Und wer hatte Schuld daran, daß sie es nie genossen? Der Janos mit seiner schnöden Untreue, der Janos, dessen Sohn jetzt neben ihrer Tochter saß und sie mit Blicken anschaute – mit denen Janos die Terka eben nie angeschaut hatte.

Nun wußte Terka, was sie entbehrt hatte in ihrem Leben; die Jahre ihrer Ehe zogen in raschen Schattenbildern an ihr vorüber, in Bildern, worin sie nur den Schatten der Entbehrung sah, nicht das milde Licht, das ihre Pflichttreue und Liebe für Mann und Kind darüber gebreitet hatte.

Und dieser neue Janos dort sollte genießen, um was der alte sie gebracht, sollte durch ihre eigene schöne, liebe Tochter jenes Glück genießen? Nimmermehr!

Sie würde das schon zu verhindern wissen, sie, die Terka, welche noch in Allem die Hand oben behalten Hatte – außer in Sachen der Liebe.

Riza mußte fort, sogleich.

Wenn sie wiederkäme – die Terka lachte auf: wenn Riza zwei Jahre lang in einem Institut mit vornehmen Fräulein zusammen gewesen war, konnte ihr der Bauernbursche nicht mehr gefährlich werden. Dann besorgte ihr die Terka einen besseren Mann. Sie wollte schon jetzt Umschau unter den vornehmen Kavalieren halten.

So beruhigt, rief Terka ihrem Kinde, es sei Zeit, zu Bette zu gehen, und Stefan, von Anblick und Stimme der „bösen Nachbarin“ aus allen Himmeln gerissen, schlich nach Hause.

Terka hatte die Genugthuung, ihr Töchterlein, kaum daß es mit beiden Füßchen ins Bett gehüpft war, in ruhigem Schlafe athmen zu hören; sie selbst aber verbrachte die Nacht fast schlummerlos auf ihrem Lager.

Sie dankte Gott, als der Morgen kam und die gewohnte Arbeit die Ruhe einigermaßen wieder in ihr herstellte. Nachmittags aber legte sie ihren Feststaat an, das schwere grünseidene Kleid, die breite rosa Schürze, das Sammetmieder mit silbernen Schnuren und die niedrigen Atlasschuhe, ordnete ihr schwarzes Kopftuch in zierliche Falten, legte den weichen Seidenshawl um und ging nach dem Institut, in welchem sie vor siebzehn oder achtzehn Jahren als Köchin gedient hatte. In stolzer Genugthuung bedachte sie jetzt, daß sie diesem Institute heute eine Patronin und Gönnerin zu werden beabsichtige; denn sie wollte ihm ja eine neue Kostgängerin zuführen.

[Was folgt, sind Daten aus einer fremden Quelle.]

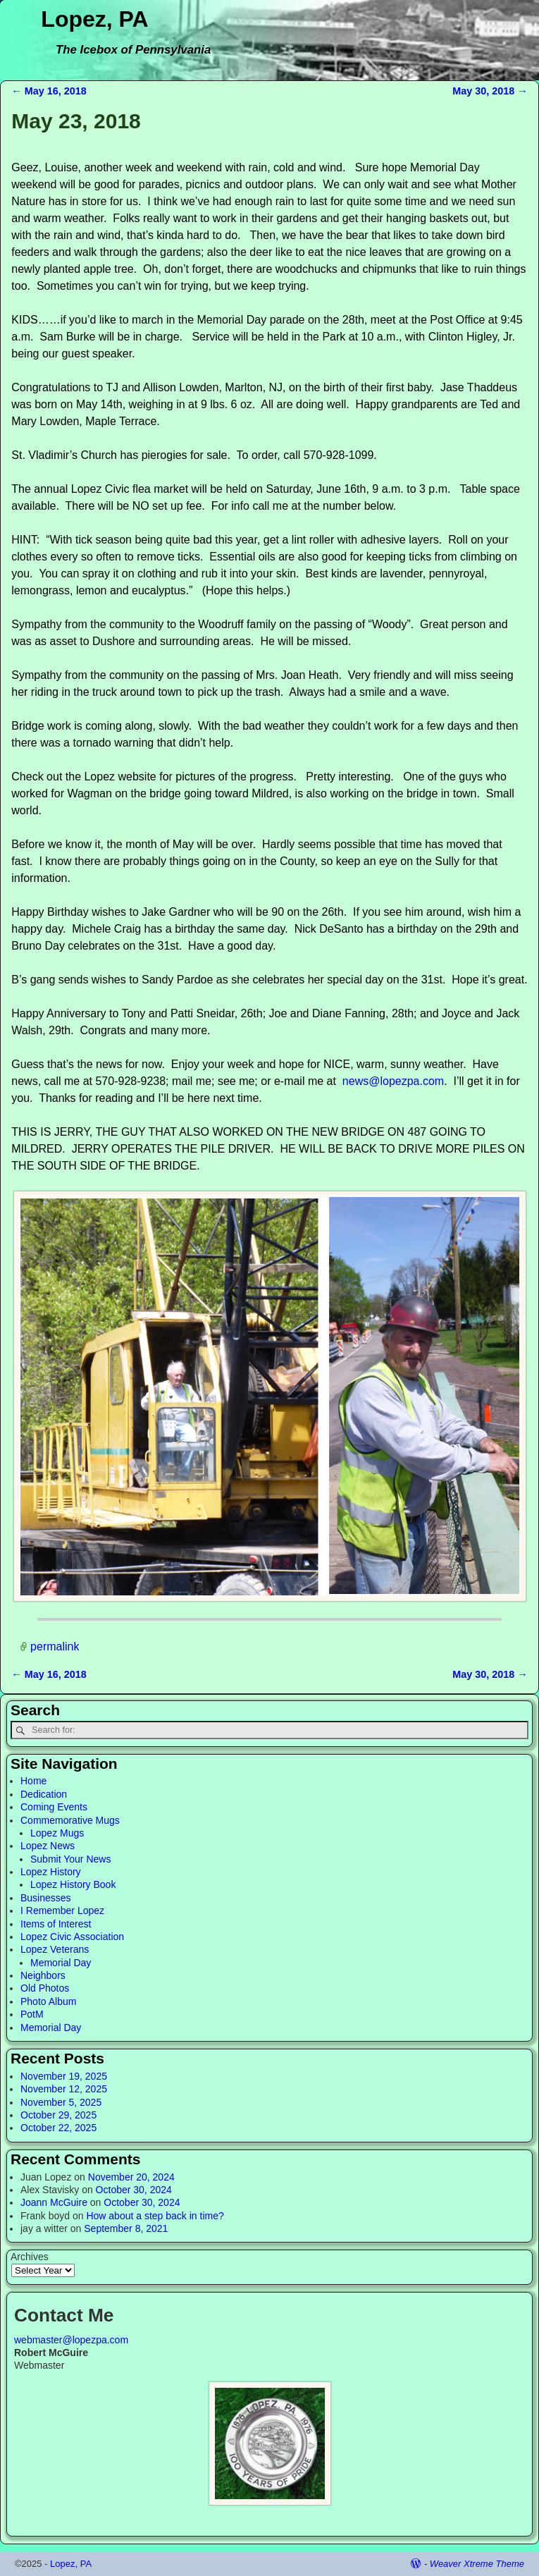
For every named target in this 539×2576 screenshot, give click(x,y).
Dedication (43, 1794)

Ihr Herz schwoll, als ihre ehemalige Herrin, die der Anstalt noch immer ebenso klug wie energisch vorstand, die frühere Dienerin keineswegs herablassend, sondern wie eine alte, liebe Bekannte empfing und sie, da soeben das Vesperbrot aufgetragen wurde, auf den Ehrenplatz der langen Tafel nöthigte. Terka saß, stippte das Gebäck in den reichlich gesüßten Milchkaffee, prüfte es mit der Zunge und dachte, daß es zu ihren Zeiten weit besser gewesen sei. Dann wurde sie sich wieder des Umstandes bewußt, daß sie jetzt an demselben Tische als „Dame“ geehrt, ja umschmeichelt sitze, für den sie früher im Hinterhause gekocht und gebacken habe. Das ging der Terka wie flüssiger Honig die Zunge hinunter.

Sie verschaffte sich in der Folgezeit noch oft diese Genugthuung; denn Riza siedelte schon Tags darauf in das Institut über, und da das Mädchen in den zwei folgenden Jahren das Elternhaus nicht betreten sollte, so besuchte die Mutter allsonntäglich ihr Kind im Institute. Hier wurde sie immer mit offenen Armen und vielen Ehren empfangen, so daß sie in diesen zwei Jahren in ihren eigenen Augen an Ansehen und Weisheit gewaltig zunahm.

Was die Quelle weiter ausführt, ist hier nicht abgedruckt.